Prompt ::
Each line from the material with the word "sterren" in it must be copied.

Task material ::
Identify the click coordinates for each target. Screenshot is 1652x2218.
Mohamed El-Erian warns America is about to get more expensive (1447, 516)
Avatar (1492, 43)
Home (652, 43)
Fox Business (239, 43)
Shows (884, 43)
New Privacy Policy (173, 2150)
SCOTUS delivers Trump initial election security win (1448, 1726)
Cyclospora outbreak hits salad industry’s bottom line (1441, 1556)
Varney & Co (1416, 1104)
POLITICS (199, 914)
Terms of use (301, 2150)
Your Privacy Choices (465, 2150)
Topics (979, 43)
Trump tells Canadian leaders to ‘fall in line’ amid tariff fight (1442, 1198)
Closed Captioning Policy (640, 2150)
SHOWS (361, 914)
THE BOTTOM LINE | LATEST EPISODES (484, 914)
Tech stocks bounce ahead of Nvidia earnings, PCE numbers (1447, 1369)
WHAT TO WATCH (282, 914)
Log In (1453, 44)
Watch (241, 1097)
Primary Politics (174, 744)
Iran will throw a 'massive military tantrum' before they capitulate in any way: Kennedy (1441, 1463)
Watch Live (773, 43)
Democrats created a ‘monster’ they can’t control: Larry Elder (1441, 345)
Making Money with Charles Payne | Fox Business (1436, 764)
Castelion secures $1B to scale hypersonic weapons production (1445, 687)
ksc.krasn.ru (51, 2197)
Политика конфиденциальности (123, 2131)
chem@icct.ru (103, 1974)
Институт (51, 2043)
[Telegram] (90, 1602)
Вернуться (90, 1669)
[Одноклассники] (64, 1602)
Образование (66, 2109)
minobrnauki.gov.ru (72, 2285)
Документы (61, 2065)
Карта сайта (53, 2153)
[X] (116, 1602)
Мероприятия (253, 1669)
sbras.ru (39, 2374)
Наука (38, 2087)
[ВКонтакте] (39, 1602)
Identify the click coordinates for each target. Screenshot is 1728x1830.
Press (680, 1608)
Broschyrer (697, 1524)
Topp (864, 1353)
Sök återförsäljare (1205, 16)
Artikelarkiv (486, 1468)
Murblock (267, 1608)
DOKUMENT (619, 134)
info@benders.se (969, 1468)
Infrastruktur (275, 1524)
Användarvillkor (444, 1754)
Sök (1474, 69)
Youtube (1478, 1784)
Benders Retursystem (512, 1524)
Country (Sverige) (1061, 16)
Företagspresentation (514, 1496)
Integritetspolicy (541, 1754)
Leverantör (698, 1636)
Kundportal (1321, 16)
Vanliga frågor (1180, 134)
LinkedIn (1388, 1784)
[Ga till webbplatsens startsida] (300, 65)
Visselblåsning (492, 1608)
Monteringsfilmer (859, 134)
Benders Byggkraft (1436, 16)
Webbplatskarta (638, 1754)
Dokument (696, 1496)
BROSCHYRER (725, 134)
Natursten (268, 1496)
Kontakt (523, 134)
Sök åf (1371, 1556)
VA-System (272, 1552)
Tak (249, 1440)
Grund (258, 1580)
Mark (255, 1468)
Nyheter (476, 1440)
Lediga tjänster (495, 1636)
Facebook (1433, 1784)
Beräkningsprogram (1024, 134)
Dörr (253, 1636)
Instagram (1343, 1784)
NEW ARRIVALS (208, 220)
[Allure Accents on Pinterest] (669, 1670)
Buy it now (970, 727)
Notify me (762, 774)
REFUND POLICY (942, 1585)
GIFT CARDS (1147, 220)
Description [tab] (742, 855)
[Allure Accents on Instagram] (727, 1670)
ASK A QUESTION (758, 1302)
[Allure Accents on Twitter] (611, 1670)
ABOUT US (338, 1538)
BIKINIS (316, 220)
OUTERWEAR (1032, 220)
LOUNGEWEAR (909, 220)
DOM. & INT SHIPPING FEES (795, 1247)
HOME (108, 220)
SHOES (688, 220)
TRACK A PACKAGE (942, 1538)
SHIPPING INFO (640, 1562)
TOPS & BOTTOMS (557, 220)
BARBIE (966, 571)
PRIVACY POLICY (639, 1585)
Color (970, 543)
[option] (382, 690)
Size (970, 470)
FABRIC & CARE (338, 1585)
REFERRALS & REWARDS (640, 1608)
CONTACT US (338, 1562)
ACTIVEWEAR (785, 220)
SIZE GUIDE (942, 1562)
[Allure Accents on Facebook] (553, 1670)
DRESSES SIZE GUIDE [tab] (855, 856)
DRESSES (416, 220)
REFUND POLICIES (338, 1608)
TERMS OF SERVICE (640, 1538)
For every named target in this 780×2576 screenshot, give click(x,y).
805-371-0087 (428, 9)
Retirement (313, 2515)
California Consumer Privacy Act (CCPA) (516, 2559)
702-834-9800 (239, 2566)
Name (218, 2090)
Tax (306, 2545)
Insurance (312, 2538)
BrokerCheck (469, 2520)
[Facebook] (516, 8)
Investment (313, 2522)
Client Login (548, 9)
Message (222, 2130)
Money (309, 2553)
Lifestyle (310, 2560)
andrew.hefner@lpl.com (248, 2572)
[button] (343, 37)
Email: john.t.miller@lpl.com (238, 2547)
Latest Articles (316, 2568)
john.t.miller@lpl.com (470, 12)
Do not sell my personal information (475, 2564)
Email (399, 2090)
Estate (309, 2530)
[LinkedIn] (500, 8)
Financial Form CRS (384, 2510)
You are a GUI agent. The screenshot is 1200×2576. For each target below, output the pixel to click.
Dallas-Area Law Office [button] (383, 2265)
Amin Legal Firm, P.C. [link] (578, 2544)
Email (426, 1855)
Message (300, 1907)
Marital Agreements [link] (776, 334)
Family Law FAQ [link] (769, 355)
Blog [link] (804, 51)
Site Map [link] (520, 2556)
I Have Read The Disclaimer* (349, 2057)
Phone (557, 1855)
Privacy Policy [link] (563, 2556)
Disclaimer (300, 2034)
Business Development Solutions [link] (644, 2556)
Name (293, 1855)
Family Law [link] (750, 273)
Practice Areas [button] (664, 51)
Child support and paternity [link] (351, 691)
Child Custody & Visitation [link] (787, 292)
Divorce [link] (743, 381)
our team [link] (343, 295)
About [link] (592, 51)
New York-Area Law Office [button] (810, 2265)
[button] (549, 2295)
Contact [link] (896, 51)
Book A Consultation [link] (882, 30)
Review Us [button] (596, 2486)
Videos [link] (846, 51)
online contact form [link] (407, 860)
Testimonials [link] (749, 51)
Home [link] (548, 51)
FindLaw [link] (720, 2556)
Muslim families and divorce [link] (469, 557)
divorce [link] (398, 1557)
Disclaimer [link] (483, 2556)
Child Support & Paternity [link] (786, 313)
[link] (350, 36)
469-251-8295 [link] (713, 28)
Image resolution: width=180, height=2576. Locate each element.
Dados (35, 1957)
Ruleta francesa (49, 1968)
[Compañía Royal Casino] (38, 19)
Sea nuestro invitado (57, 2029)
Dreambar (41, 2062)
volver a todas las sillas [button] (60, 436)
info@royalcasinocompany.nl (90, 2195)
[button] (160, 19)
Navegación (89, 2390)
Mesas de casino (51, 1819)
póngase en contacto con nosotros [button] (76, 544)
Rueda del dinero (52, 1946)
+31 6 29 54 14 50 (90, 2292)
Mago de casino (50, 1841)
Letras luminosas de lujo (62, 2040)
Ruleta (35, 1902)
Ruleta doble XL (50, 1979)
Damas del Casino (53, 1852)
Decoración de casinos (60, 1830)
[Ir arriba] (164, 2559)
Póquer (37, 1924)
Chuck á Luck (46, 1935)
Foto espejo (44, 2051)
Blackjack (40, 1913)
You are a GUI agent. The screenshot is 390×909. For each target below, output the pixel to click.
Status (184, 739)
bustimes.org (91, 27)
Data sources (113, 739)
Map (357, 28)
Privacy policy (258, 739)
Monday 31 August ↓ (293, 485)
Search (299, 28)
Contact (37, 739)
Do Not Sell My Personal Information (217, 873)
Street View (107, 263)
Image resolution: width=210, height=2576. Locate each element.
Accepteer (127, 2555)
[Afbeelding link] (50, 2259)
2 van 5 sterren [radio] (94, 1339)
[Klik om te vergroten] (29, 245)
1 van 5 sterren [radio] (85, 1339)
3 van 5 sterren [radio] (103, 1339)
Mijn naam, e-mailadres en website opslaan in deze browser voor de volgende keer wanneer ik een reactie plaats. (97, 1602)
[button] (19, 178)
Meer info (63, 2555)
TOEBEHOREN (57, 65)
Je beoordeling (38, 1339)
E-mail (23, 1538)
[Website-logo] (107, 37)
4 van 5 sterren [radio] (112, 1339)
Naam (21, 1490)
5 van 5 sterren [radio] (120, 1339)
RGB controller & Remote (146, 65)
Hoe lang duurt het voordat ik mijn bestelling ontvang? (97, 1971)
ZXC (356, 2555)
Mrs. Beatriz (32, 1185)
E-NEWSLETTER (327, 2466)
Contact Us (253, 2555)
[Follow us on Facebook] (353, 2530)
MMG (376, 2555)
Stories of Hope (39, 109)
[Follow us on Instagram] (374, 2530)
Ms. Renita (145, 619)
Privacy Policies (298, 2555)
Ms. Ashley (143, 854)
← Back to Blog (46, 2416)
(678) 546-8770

Answer for the task ::
2 van 5 sterren [radio] (94, 1339)
1 van 5 sterren [radio] (85, 1339)
3 van 5 sterren [radio] (103, 1339)
4 van 5 sterren [radio] (112, 1339)
5 van 5 sterren [radio] (120, 1339)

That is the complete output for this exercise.